In 1996, Barra transferred to the  Massachusetts Institute of Technology (MIT), graduating with bachelor's degrees in electrical engineering & computer science (EECS), and management science, as well as a masters degree in electrical engineering & computer science. He was class president of the Class of 2000 and student keynote speaker at MIT Commencement 2000.

While at MIT, Barra was a researcher at the MIT Media Lab working under Professor Pattie Maes in the Software Agents group; a software engineering intern at Walt Disney Imagineering working on DisneyQuest; a software engineering intern at Netscape Communications working on Netscape Navigator 4; and a summer analyst at McKinsey & Company.

Career
In 1999, Barra co-founded startup Lobby7 with other MIT classmates with investment from SoftBank Group. In 2003, the company was acquired by speech recognition technology company ScanSoft, which subsequently became Nuance Communications. While at Nuance from 2003 to 2007, Barra led a multi-year project alongside CTO Vlad Sejnoha to develop a server-based version of the company's flagship Dragon NaturallySpeaking speech-to-text dictation technology, which is rumored to have been the foundation to Apple Inc.'s Siri voice assistant.

Google 

Barra joined American technology company Google in London in March 2008 as Group Product Manager for the Google Mobile team.

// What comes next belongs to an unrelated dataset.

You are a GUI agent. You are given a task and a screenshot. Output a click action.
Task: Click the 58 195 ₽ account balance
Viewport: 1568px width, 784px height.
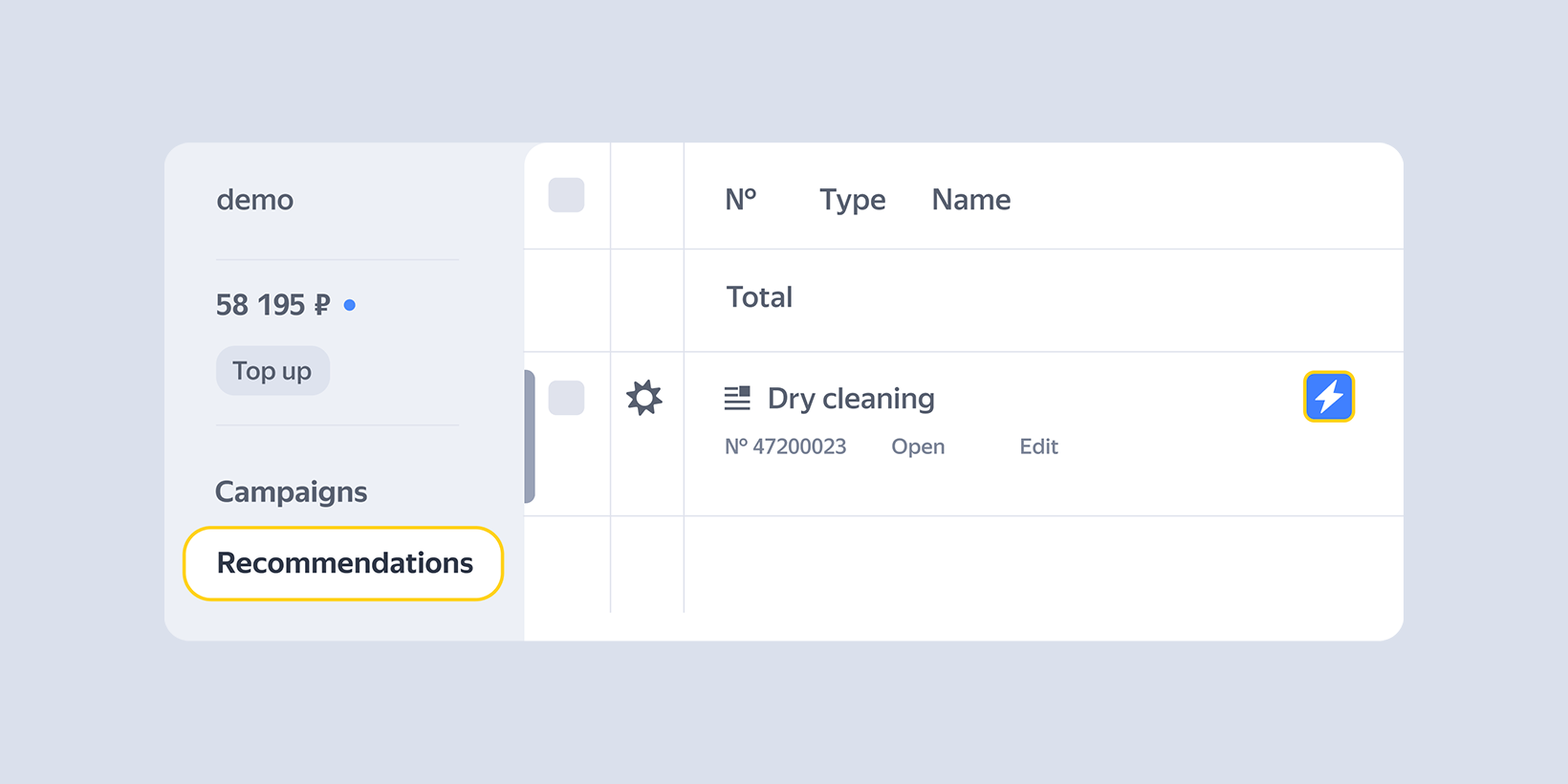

In the Google Mobile team, Barra led the development of several early versions of Google's flagship mobile applications, such as Google Voice Search, which became the technological foundation for the Google Assistant, as well as Google Maps Navigation with vector-based graphics, Google Translate with "conversation mode", the Google Goggles mobile camera app, and several others.

In 2010 Barra joined the Android team as Director of Product Management. From 2010 to 2013, Barra's role expanded to include product spokesperson for the Android team, speaking at both press conferences and Google I/O, Google's annual developer-focused conference. Barra headlined the main keynote presentation at Google IO 2011, Google IO 2012, and Google IO 2013. Barra's product leadership included the entire Android ecosystem of software and hardware, including Honeycomb, Ice Cream Sandwich, Jelly Bean and KitKat operating system launches, the Nexus 4 and Nexus 5 smartphones, the Nexus 7 and Nexus 10 tablets, and other related products such as Google Now, selected in 2013 as Popular Science's Innovation of the Year. He was promoted to Vice President of Android Product Management in 2012.

Xiaomi
In September 2013, Barra left Google for Chinese electronics company Xiaomi, serving as Vice President of International. The move was considered a ‘significant hire’ for Xiaomi, one of the fastest growing manufacturers in China, enhancing international legitimacy to the company by adding a key former Google Android executive to its senior management.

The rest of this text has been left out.